STATED GOAL A.
Repeat word for word the passage of the film reviews that begins at "The movie won" and stops after "not Asian-American Graffiti.".
STATED GOAL B.
Extend the film reviews past their last sentence, keeping the same voice.

EXCERPT PROVIDED.

******

Model Minority flinches at the end, turns away without showing you the final horror as it happens, a wise and appreciated choice by writer-director Lily Mariye.

The movie won kudos and awards and deserves them, for honesty and artistry. This is how kids get their lives screwed up, and it’s rare to see it in a movie. This is serious stuff, not Asian-American Graffiti.

Verdict: YES.

♦ ♦ ♦

Radio Free Albemuth (2010)

This is based on a novel by Philip K Dick — yeah, I'm on a Dick kick — but that’s never a guarantee. Much as I love his writing, and I do love Dick, some of what he wrote gets so damned weird it’s difficult to follow, and becomes a real sludge. Adapting Dick to the screen is a daunting task, and it's done well here.

The film is an independent and underfunded production, but other than the lack of familiar stars, there's nothing about it that reveals the poverty. There's clever and effective but low-key special effects, and lots of existential and philosophical conversations lifted gently from the source material.

******

DATA SHOWN.
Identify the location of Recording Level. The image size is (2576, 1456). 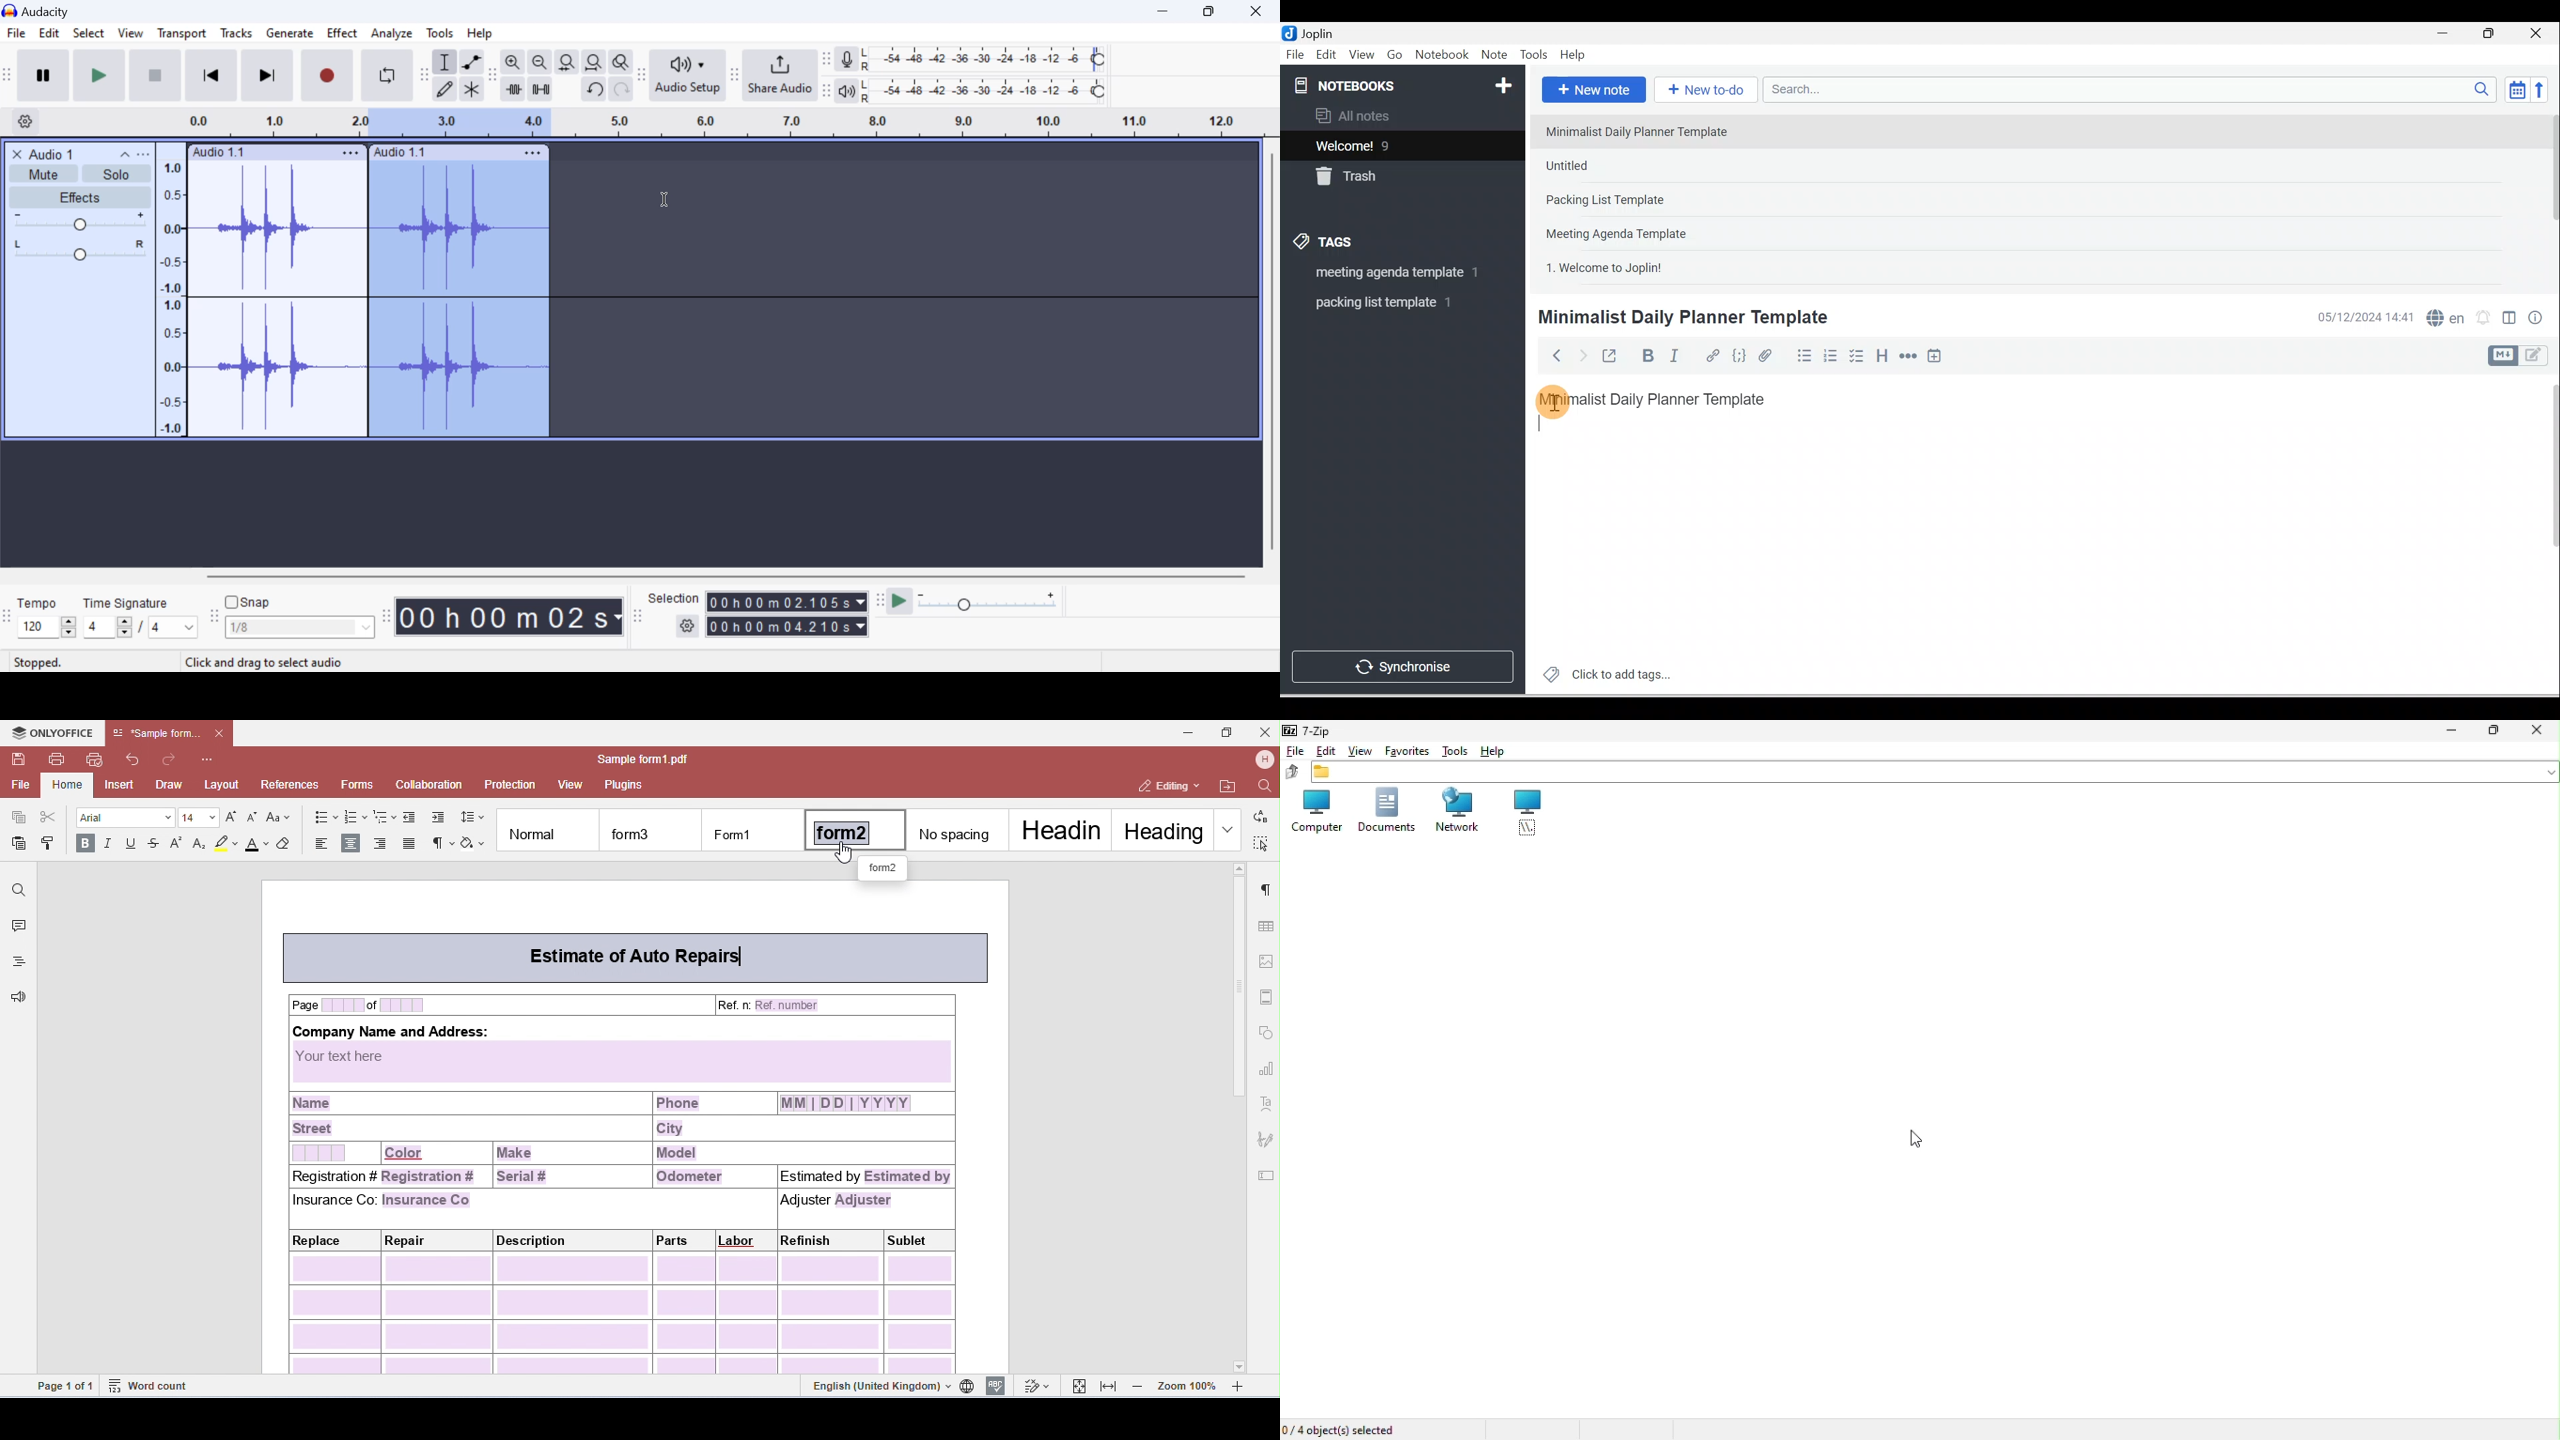
(983, 59).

******

RESPONSE A.
The movie won kudos and awards and deserves them, for honesty and artistry. This is how kids get their lives screwed up, and it’s rare to see it in a movie. This is serious stuff, not Asian-American Graffiti.

RESPONSE B.
It’s about a sci-fi writer who’s just called ‘Phil’ (hint hint) and his best friend Nick, and Nick’s artist-wife Rachel. Nick is having premonitions, revelations perhaps, from a Vast Active Living Intelligence System (VALIS), and he’s decided to live his life as instructed by VALIS. This works out well for him — he starts the movie working in a record store, and with VALIS’s help he becomes a rising executive at a record company.

After Nick becomes a high-power suit, a young woman comes into his office applying for a low-level job, but Nick thinks she should be a singer/songwriter instead. This seems like a good idea, since she’s Alanis Morissette. The movie's music is by Robyn Hitchcock, though.

"We get hung up on names and labels, but they don’t mean anything. Communists are overly fascists." Oh, and meanwhile, in the background, a crazed right-wing President suspends First Amendment rights "that have been so long abused by our country’s foes and their unwitting allies among the media elite."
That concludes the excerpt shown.